Delhivery IPO opens today - Should you subscribe? Anil Singhvi, expert suggest this
Delhivery IPO: The Initial Public Offer (IPO) of Delhivery Limited, a logistics and supply chain firm, is all set to open for subscription from Wednesday, May 11, 2022. The Rs 5,235 crore IPO will close on May 13, 2022. The price band set for the IPO is between Rs 462-487 per share.
Delhivery IPO opens today: The Initial Public Offer (IPO) of Delhivery Limited, a logistics and supply chain firm, is all set to open for subscription from Wednesday, May 11, 2022. The Rs 5,235 crore IPO will close on May 13, 2022. The price band set for the IPO is between Rs 462-487 per share.
The company to raise up to Rs 4,000 crore OFS (Offer For Sale) and Rs 1235 crore Fresh Issue via IPO. Investors such as Deli CMF Pte. Ltd, CA Swift Investments, SVF Doorbell (Cayman) Ltd, Times Internet Limited, Kapil Bharati, and Mohit Tandon too participate in OFS.

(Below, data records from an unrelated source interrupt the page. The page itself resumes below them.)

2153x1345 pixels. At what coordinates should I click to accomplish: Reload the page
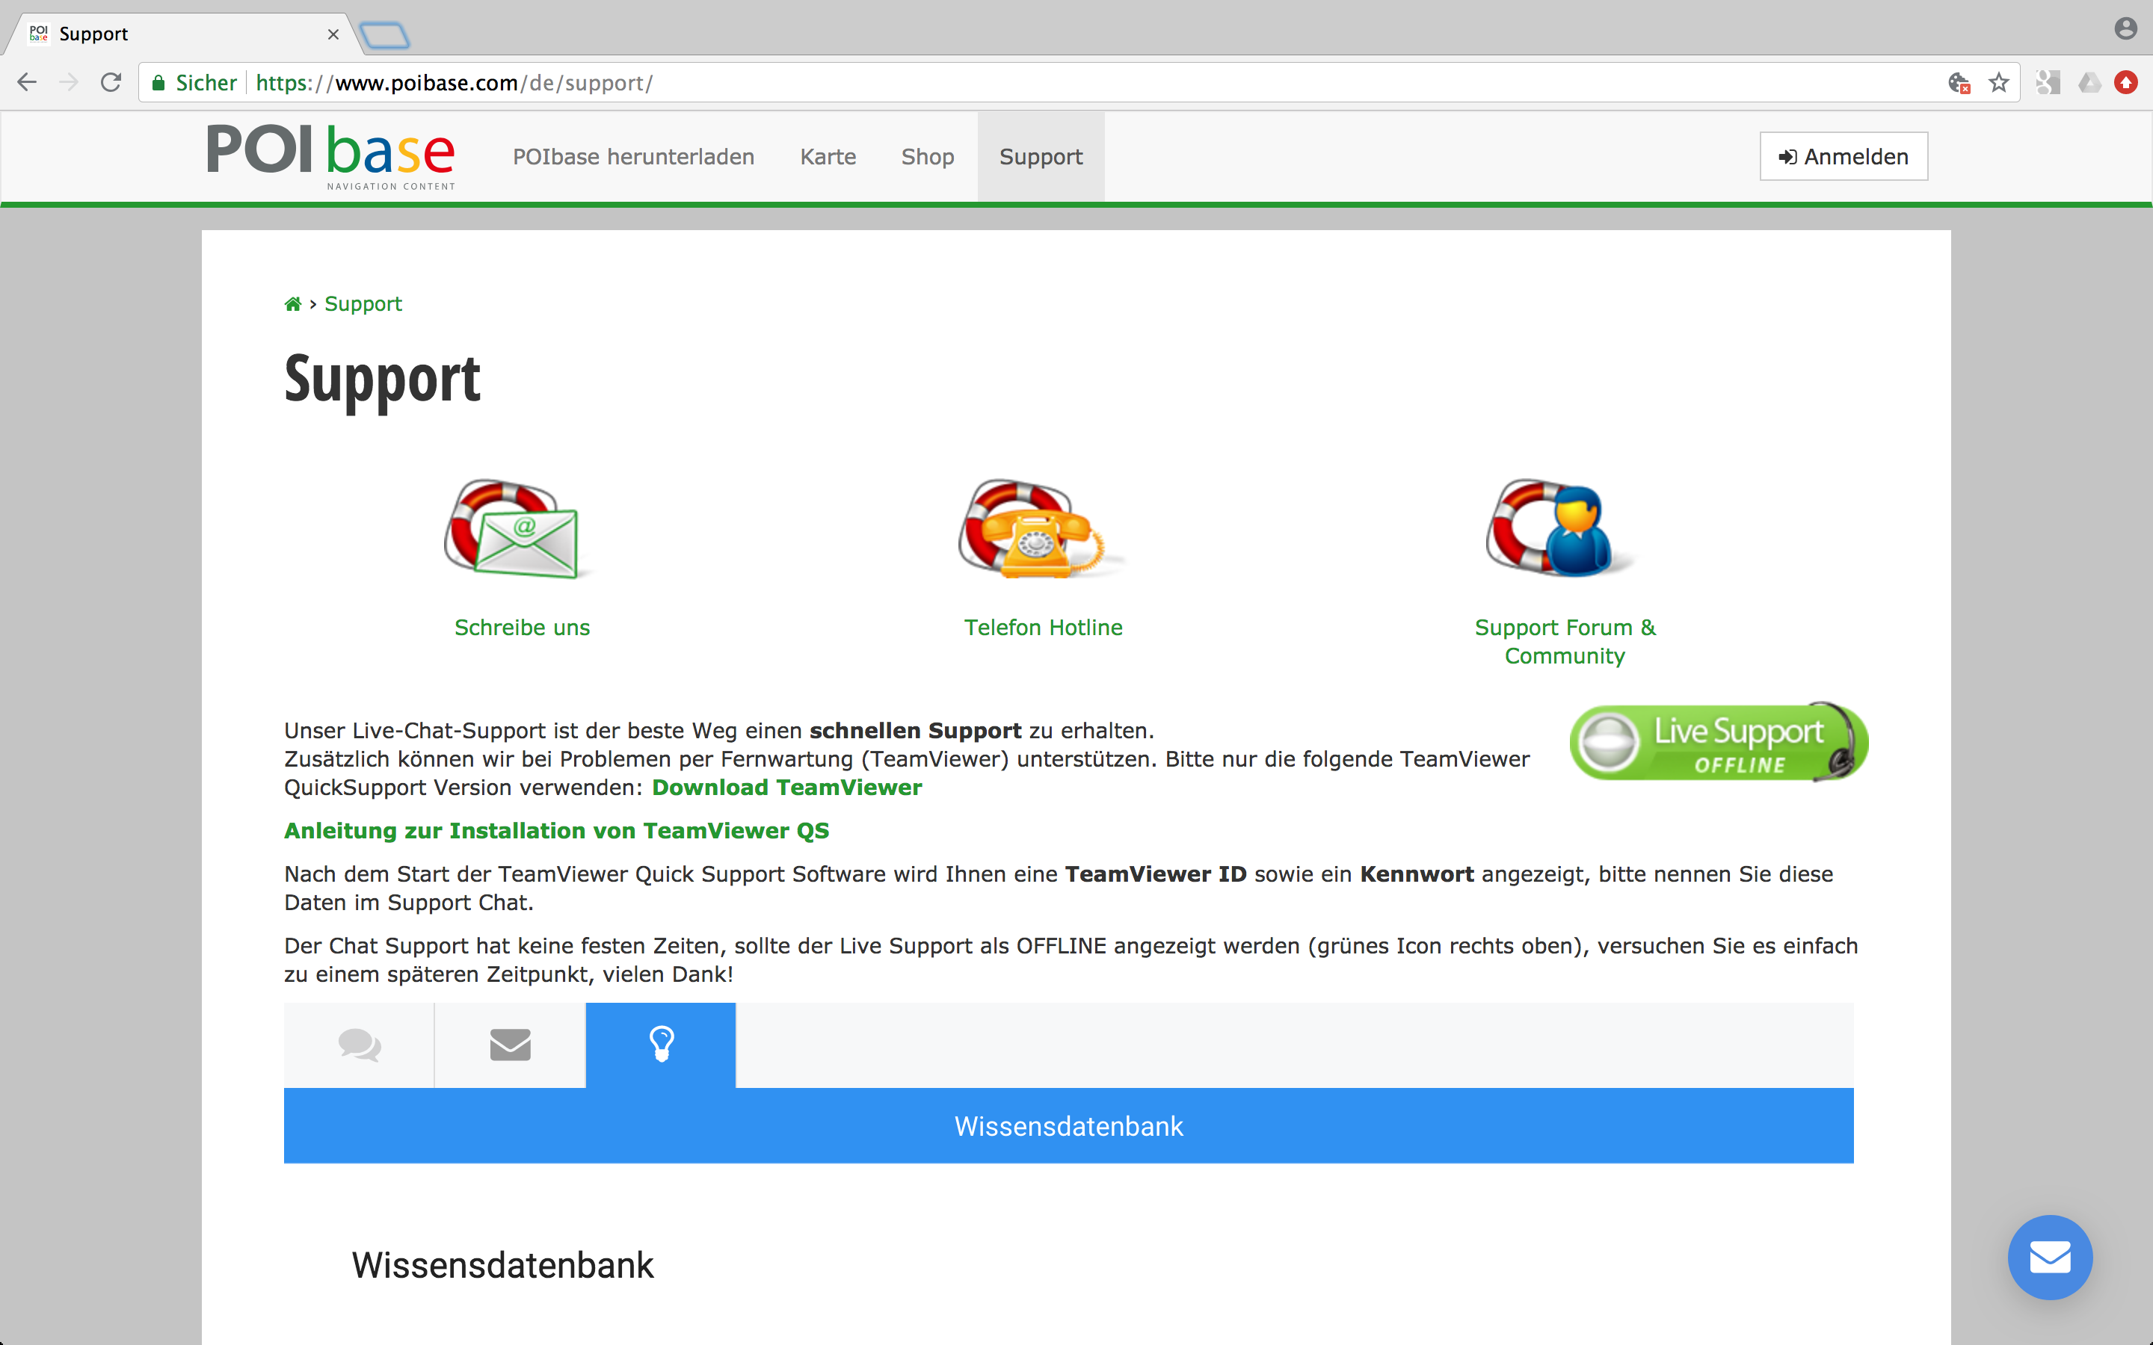coord(111,83)
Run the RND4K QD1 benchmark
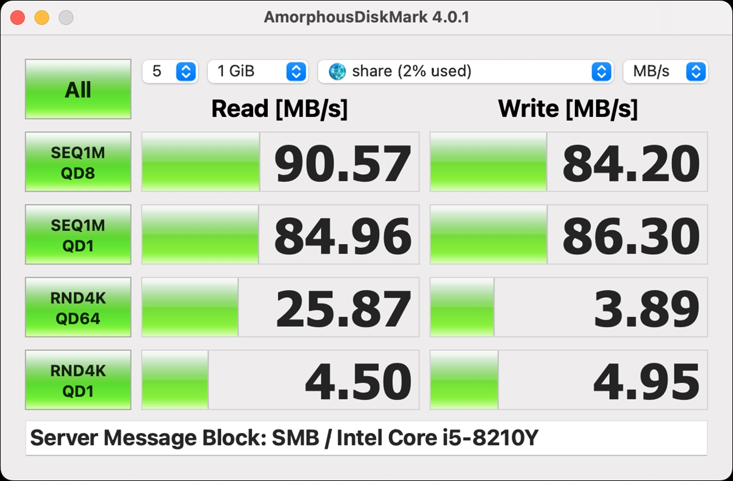Viewport: 733px width, 481px height. point(78,380)
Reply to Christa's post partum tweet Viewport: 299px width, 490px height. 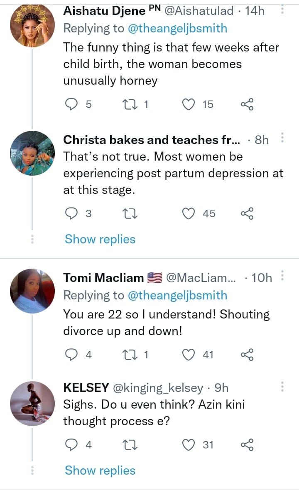[x=73, y=213]
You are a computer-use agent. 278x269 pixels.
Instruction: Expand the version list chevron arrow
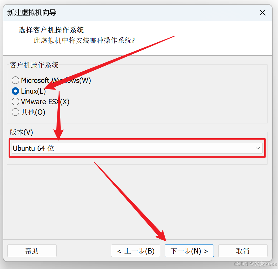(x=258, y=148)
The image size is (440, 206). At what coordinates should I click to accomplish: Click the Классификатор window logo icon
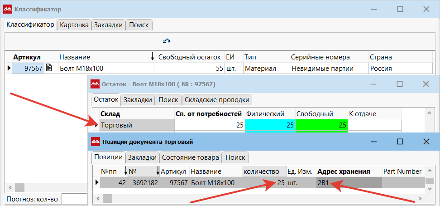point(8,9)
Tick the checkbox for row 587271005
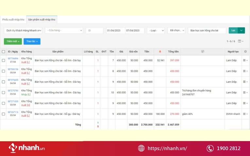Image resolution: width=250 pixels, height=156 pixels. pyautogui.click(x=3, y=103)
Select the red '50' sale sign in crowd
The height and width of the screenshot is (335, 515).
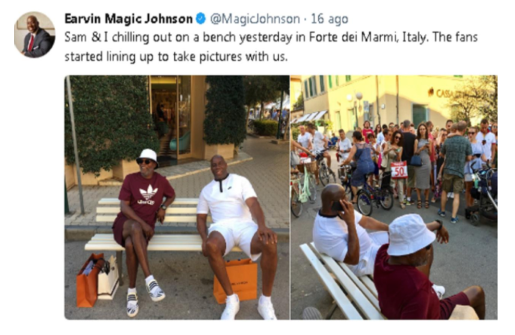(x=399, y=170)
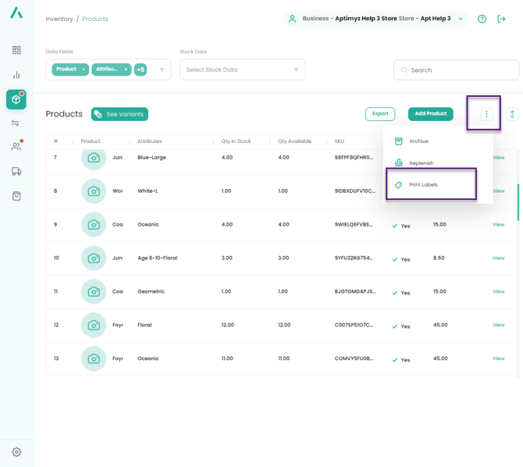Viewport: 523px width, 467px height.
Task: Toggle the See Variants button
Action: [x=119, y=114]
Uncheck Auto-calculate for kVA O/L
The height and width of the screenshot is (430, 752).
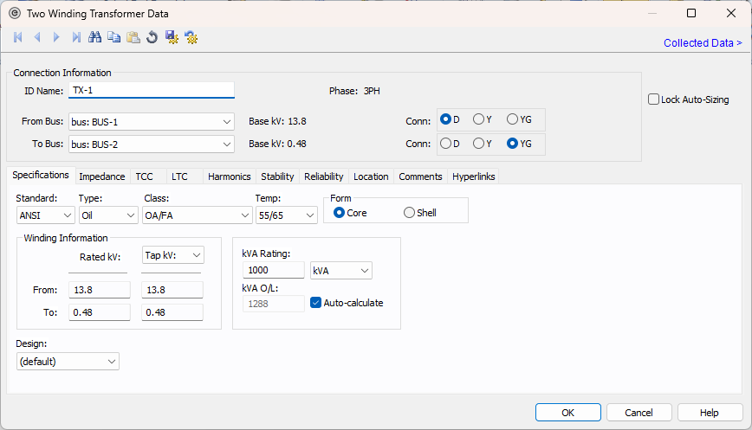(x=316, y=303)
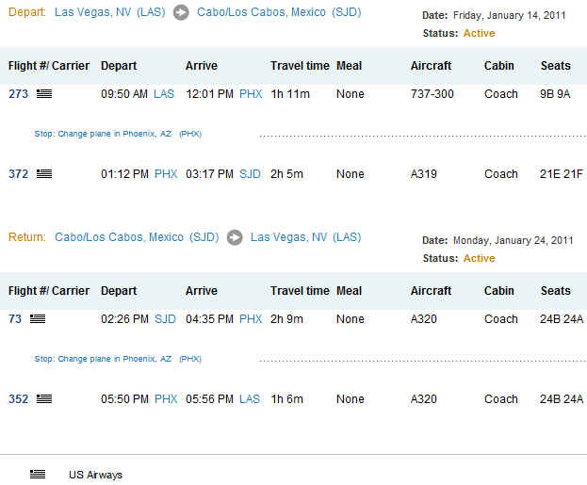
Task: Click the US Airways icon beside flight 273
Action: [x=44, y=93]
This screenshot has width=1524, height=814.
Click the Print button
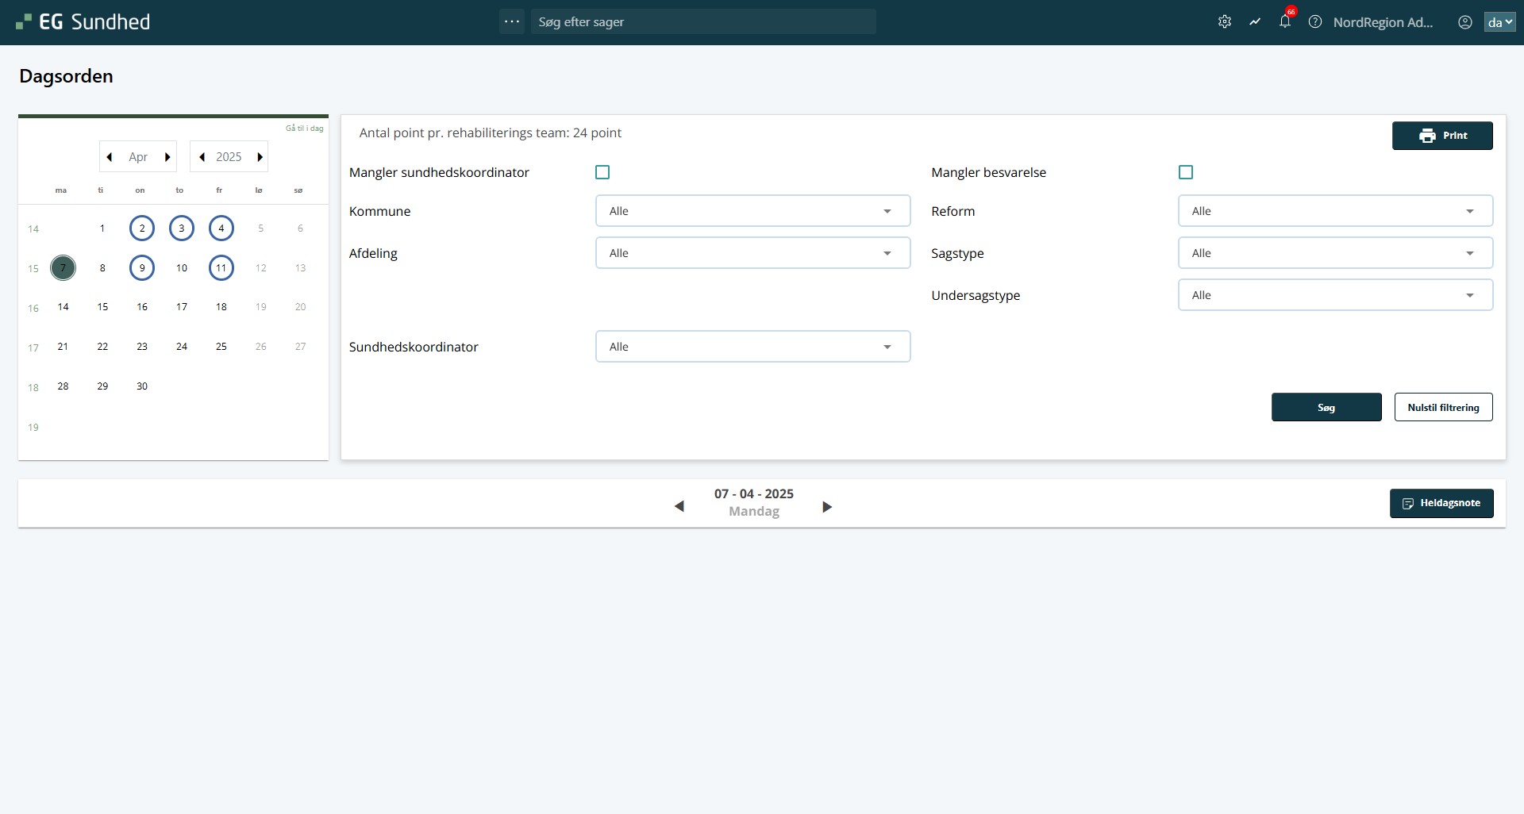pyautogui.click(x=1442, y=136)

The net proceeds shall be used to fund organic growth initiatives and through acquisitions and other strategic initiatives along with other general corporate purposes. Morgan Stanley India, Kotak Mahindra Capital, BofA Securities India, Citigroup Global Markets are Book Running Lead Managers.
As Delhivery IPO subscription begins today, Zee Business managing Editor Anil Singhvi highlighted positive and negatives of the company and recommended to avoid the issue.
Positives: Delhivery’s revenue growth has been impressive for the last three years, and demand for logistics and supply chains is rising. Besides, freight corridors and infra have been created for both road and railway. The company would have Rs 6500 crore cash post IPO and young management.
Negatives: Despite high revenues, the company is loss-making, and no listed loss-making company is trading in the green be it a Zomato or Paytm for instance. Negative cash flow and expensive valuations are the other two major factors, Singhvi suggested to Avoid this IPO.
Yesha Shah, Head of Equity Research, Samco Securities, said the Indian logistics business is poised for tremendous expansion and Delhivery has promising growth potential ahead of it. Although the company's revenues are increasing at a rapid pace, the company's EBITDA and cash flow from operations remain negative.
We expect that the company will continue to experience increasing cost pressures, at least in the short term, due to rising fuel costs. In addition, the issue looks to be sharply valued at a price-to-sales ratio of 5.5x of annualised FY22 revenue, when compared to its listed peers.
Considering the current increasing interest rate environment, where valuations of high growth companies across the globe are taking a beating, Delhivery’s expensive valuation is concerning. So we have an AVOID rating for this IPO.